### Quoted passage
For good consideration and as an inducement for employment with xxxxxx., _________________________(Employee/Sub-Contractor), the undersigned Employee/Sub-Contractor hereby agrees not to directly or indirectly compete, within the State of Alabama, with the business ofxxxxxxxxxxx. and its successors and assigns during the period of employment and for a period of one year following termination of employment and notwithstanding the cause or reason for termination.

The term "not compete" as used herein shall mean that the Employee/Sub-Contractor shall not own, manage, operate, consult or to be employee in a business substantially similar to or competitive with the present business of xxxxxxxxxxxx. or such other business activity in which xxxxxxxxxxxx. may substantially engage during the term of employment.

The Employee/Sub-Contractor acknowledges that xxxxxxxxxxxxxx, shall or may in reliance of this agreement provide Employee/Sub-Contractor access to trade secrets, customers, clients, and other confidential data and good will. Employee/Sub-Contractor agrees to retain said information as confidential and not to use said information on his or her own behalf or disclose same to any third party.

This agreement shall be binding upon and inure to the benefit of the parties, their successors, assigns, and personal representatives.


It's just a precaution, so that I don't spend 6 months training my competition. I have not had any sub-contractors sign this. I don't feel that is appropriate. I have no control over what another established contractor does. But, I also don't train my sub-contractors. I hire them to do specific jobs (roofing) for which they are already qualified.

Listing for locating text and elements:
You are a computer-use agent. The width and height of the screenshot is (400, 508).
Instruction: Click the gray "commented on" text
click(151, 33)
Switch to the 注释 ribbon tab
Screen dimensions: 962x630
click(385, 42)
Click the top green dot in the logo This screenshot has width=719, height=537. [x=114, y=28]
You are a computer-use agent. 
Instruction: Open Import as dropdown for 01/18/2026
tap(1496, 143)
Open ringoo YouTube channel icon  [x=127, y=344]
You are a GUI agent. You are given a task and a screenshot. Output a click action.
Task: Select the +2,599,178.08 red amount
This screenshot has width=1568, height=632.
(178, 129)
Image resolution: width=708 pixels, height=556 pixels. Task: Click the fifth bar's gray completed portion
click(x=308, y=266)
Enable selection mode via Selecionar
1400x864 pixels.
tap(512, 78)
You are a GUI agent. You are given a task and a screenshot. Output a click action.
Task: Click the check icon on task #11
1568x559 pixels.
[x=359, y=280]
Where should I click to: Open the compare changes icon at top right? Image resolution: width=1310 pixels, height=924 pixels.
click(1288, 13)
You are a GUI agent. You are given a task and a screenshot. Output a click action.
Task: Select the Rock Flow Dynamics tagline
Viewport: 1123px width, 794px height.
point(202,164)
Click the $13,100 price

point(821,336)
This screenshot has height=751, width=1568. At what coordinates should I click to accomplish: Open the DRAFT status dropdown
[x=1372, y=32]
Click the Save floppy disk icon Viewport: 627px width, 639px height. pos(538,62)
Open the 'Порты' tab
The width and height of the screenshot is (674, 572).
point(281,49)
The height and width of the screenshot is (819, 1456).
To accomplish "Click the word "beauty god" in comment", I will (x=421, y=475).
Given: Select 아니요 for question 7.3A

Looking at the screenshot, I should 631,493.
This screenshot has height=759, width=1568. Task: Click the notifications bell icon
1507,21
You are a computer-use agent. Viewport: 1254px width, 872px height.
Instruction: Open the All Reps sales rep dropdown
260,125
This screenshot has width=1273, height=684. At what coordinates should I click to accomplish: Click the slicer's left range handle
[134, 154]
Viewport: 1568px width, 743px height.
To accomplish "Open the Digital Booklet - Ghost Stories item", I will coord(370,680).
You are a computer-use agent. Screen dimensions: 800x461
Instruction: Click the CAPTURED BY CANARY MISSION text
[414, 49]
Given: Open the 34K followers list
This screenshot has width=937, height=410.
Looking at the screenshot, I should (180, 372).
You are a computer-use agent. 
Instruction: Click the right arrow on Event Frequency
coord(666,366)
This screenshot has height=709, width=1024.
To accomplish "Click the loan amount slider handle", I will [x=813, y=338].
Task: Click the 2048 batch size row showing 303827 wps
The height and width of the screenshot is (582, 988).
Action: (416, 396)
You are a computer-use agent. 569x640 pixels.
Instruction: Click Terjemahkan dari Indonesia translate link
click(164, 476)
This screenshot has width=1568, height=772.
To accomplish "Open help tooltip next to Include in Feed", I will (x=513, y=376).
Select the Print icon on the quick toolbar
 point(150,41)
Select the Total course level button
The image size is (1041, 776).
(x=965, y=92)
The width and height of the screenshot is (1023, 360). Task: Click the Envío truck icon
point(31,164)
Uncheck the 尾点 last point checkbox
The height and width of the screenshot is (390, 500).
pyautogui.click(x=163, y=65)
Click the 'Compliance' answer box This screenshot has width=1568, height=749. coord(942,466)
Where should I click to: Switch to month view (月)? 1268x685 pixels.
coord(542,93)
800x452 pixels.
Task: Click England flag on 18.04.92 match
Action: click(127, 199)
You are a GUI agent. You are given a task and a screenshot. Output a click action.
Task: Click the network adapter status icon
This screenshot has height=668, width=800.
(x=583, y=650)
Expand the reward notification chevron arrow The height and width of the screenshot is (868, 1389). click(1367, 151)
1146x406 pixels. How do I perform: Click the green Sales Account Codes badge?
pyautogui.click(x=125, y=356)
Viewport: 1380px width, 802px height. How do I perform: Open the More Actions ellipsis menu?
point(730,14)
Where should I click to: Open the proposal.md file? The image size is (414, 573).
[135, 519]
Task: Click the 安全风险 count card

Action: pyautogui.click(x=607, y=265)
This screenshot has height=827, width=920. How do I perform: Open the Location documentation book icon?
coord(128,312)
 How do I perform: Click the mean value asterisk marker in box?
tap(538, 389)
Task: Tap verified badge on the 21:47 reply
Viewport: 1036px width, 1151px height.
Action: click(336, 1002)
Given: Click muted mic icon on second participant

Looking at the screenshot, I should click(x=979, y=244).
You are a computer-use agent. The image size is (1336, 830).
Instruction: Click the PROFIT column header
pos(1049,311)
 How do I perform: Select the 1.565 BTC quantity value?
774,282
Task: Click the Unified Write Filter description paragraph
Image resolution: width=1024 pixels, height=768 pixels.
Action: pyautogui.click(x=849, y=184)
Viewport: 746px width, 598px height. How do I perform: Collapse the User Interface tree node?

### Problems to work on
**1.** According to the non-compete agreement, how long after termination of employment does the restriction on competing last?
**2.** Resume the forum post about the non-compete agreement, starting after its final sentence.
The listing has no role here.

### Per-task outputs
**1.** One year following termination of employment.

**2.**
----------



## SwiftRes

AMDPreservation said:


> I wondered about that myself. I sub for another gentleman who is very easy to work with, I do the job he asks for, he's happy I get paid.
> With the neighbors, it was quite crazy. I'd have to get out the toothbrush and scrub corners, spend all day getting rust off, clean under appliances and still get called back because a back corner behind and under the refrigerator had been missed. It seems a bit excessive.


You will find this difference between companies. It's a tangled web of what properties have to be done to what standards. I haven't worked directly for AMS, but I did have an ex-AMS employee working for me, and they had to clean like you said. But other homes aren't so strict. I would say this is a difference between types of properties, not that your neighbor was too excessive.


----------



## AMDPreservation

BamaPPC said:


> I don't know if I'm the only one, but I have all my employees sign this agreement at the same time they fill out the application, W9, and other employment forms:
> 
> For good consideration and as an inducement for employment with xxxxxx., _________________________(Employee/Sub-Contractor), the undersigned Employee/Sub-Contractor hereby agrees not to directly or indirectly compete, within the State of Alabama, with the business ofxxxxxxxxxxx. and its successors and assigns during the period of employment and for a period of one year following termination of employment and notwithstanding the cause or reason for termination.
> 
> The term "not compete" as used herein shall mean that the Employee/Sub-Contractor shall not own, manage, operate, consult or to be employee in a business substantially similar to or competitive with the present business of xxxxxxxxxxxx. or such other business activity in which xxxxxxxxxxxx. may substantially engage during the term of employment.
> 
> The Employee/Sub-Contractor acknowledges that xxxxxxxxxxxxxx, shall or may in reliance of this agreement provide Employee/Sub-Contractor access to trade secrets, customers, clients, and other confidential data and good will. Employee/Sub-Contractor agrees to retain said information as confidential and not to use said information on his or her own behalf or disclose same to any third party.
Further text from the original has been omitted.